Talvez eu tivesse uma vaga sensação de que Dennis Gordon, um mecânico, nem sempre fora meu pai, mas como ele me criava desde os quatro anos, eu era muito jovem para questionar. Eu não era Danny Rensch—eu era Danny Gordon, e isso parecia normal. Então, um dia, Steve e Marlow perguntaram à filha deles, Bean, se ela gostava de alguém. Bean disse que gostava de mim. Foi quando perceberam que tinham que contar a todos que Bean e eu éramos na verdade meio-irmãos—o pai dela era meu pai.

Se tudo soa um pouco incestuoso, é porque era. De muitas formas, era isso que os coletivos se tornavam. Ninguém possuía nada pessoalmente. A adesão aos ensinamentos de Duran importava mais do que posses materiais—o verdadeiro objetivo era encontrar seu propósito.
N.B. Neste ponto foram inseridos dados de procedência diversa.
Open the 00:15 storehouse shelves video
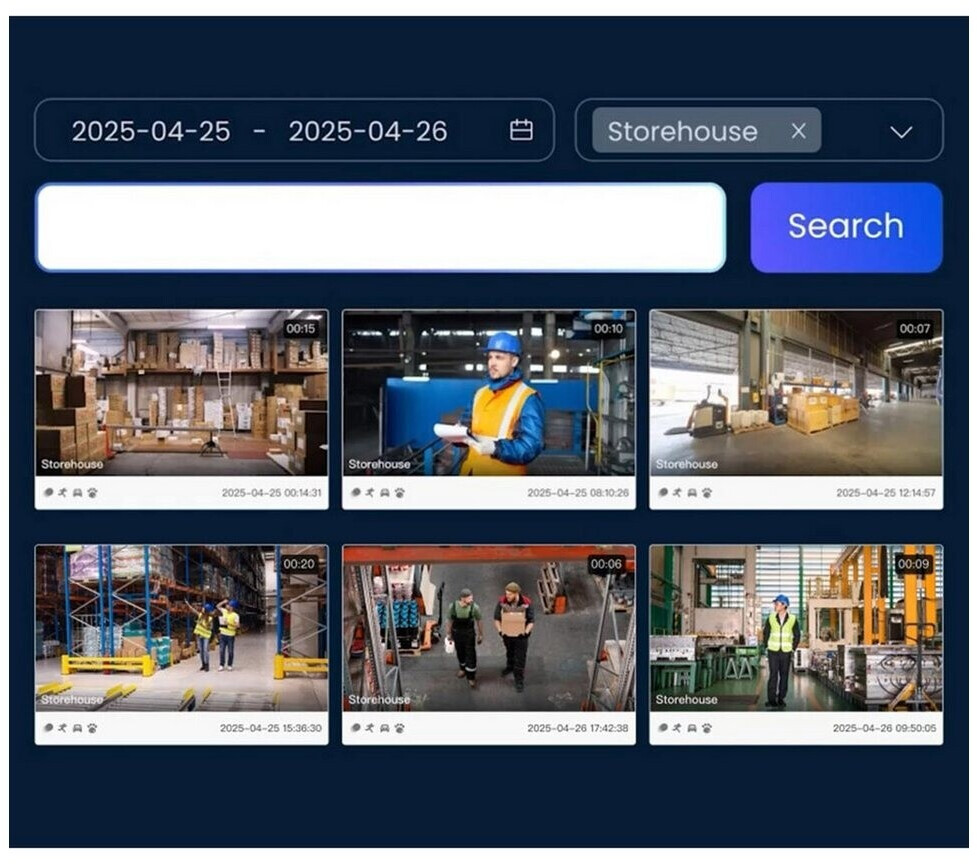 click(181, 392)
Na vila, nada pertencia a você. Os bens de todos eram “mergulhados”, um termo escolhido deliberadamente. A ideia era abandonar o mundo material e dedicar-se à jornada espiritual de tornar-se seu eu mais elevado. Era essencialmente uma forma de comunismo. Glenn, que era como uma madrinha para mim, frequentemente contava a história do dia em que ela e seu marido Jim chegaram com um caminhão de mudança. Assim que abriram a traseira do caminhão, as pessoas apareceram e começaram a levar coisas. Bicicletas estavam espalhadas por toda a vila porque ninguém realmente as possuía. Se você precisava ir à casa de um amigo e via uma bicicleta, você a pegava. Mais tarde, quando voltava, a bicicleta muitas vezes havia sumido—alguém a tinha levado.

Passei a maior parte da minha infância dividindo quartos com cinco a dez crianças com quem não tinha parentesco algum.

No Coletivo, seu dinheiro também não era seu. Duran ensinava que “o dinheiro é Deus em circulação”, significando que ele tinha que fluir livremente para ser compartilhado igualmente. Mas não importava de onde o dinheiro vinha, tudo ia para um único conjunto de contas bancárias controladas pelos líderes.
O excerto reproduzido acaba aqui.